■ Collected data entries
+===+

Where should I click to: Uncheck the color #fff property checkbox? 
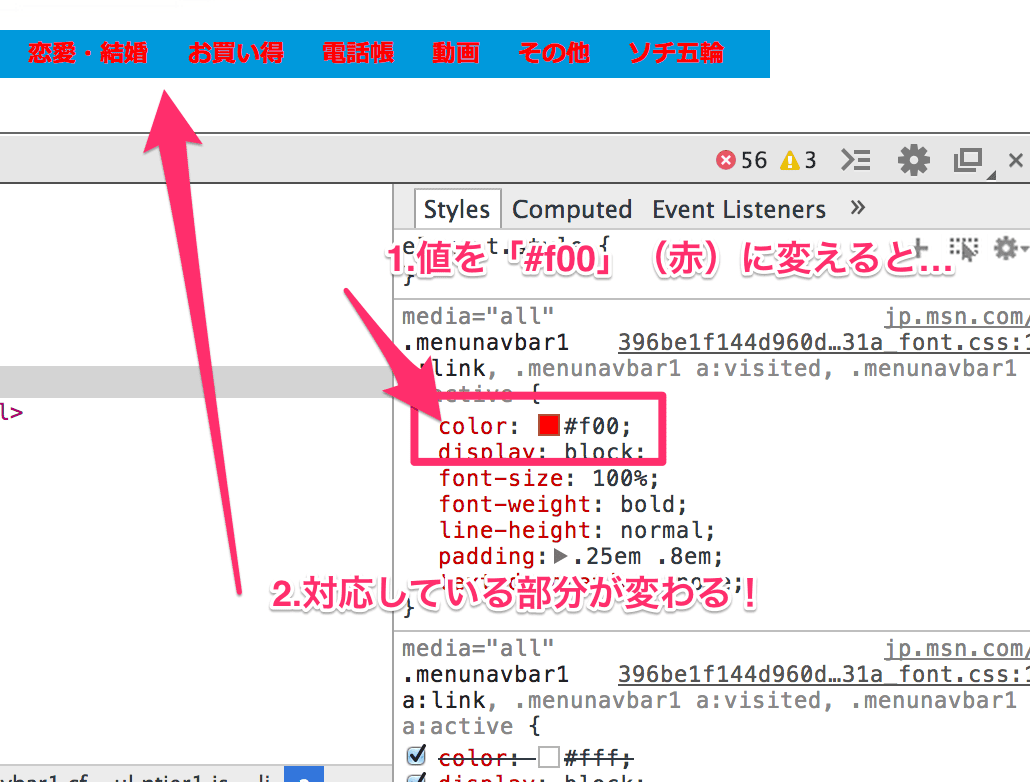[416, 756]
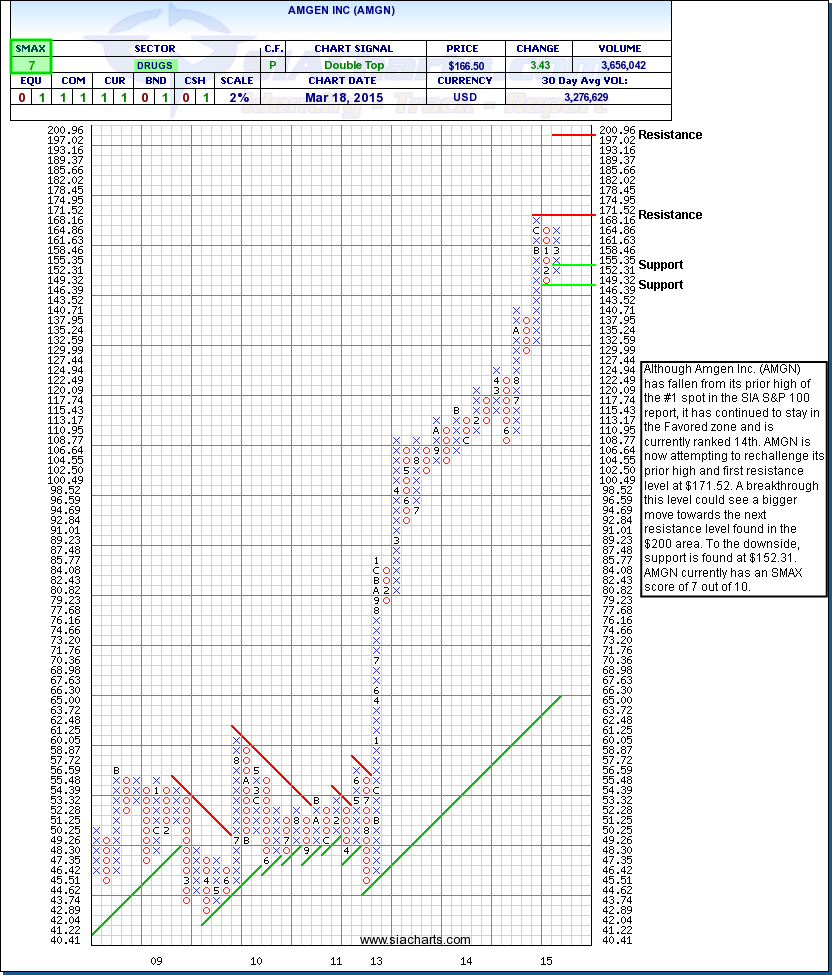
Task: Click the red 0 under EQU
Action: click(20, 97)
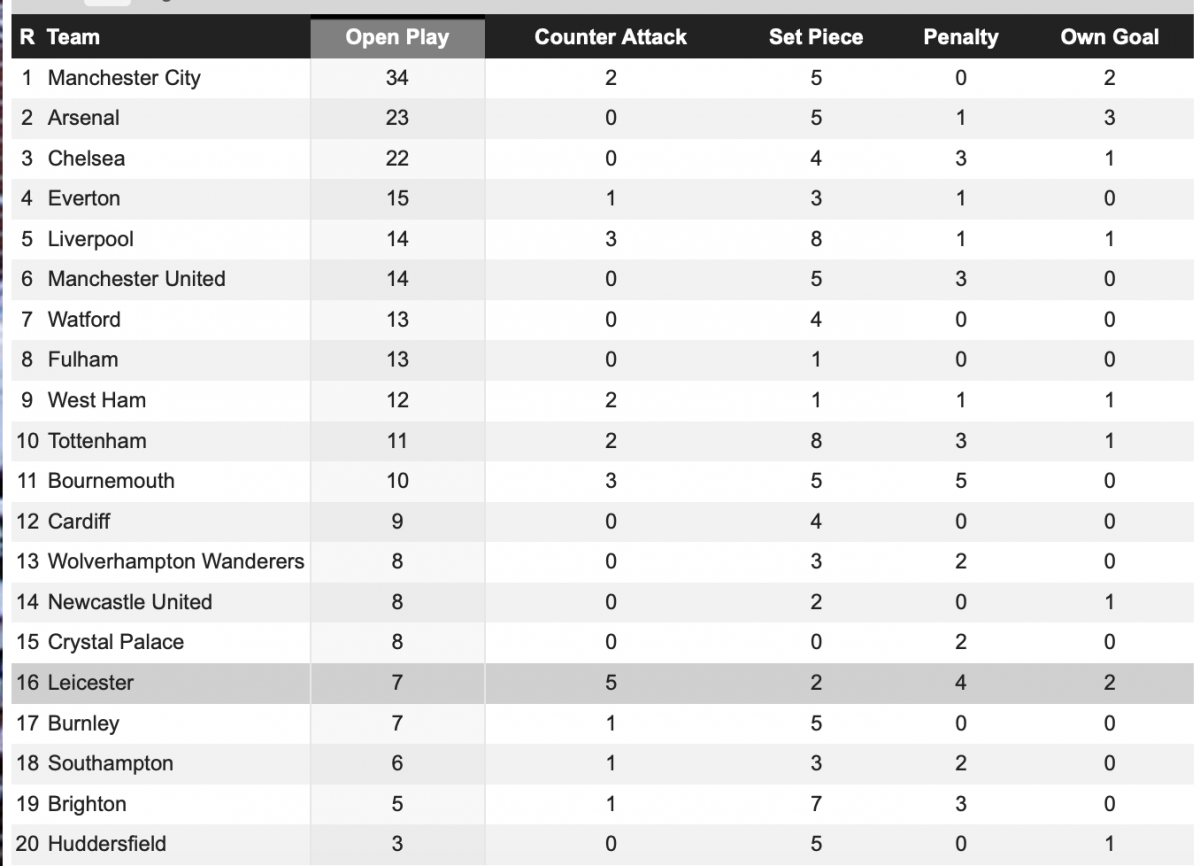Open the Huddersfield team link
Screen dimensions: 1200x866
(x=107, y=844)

+===+

■ WHAT YOU NEED TO DO
Every last line above must be reproduced as written, and no pictures belong in the copy.

■ RESPONSE TO THIS EXERCISE
Where should I click to: Uncheck the color #fff property checkbox? 
[416, 756]
Task: Click the red 0 under EQU
Action: click(20, 97)
Open the Huddersfield team link
Screen dimensions: 1200x866
(x=107, y=844)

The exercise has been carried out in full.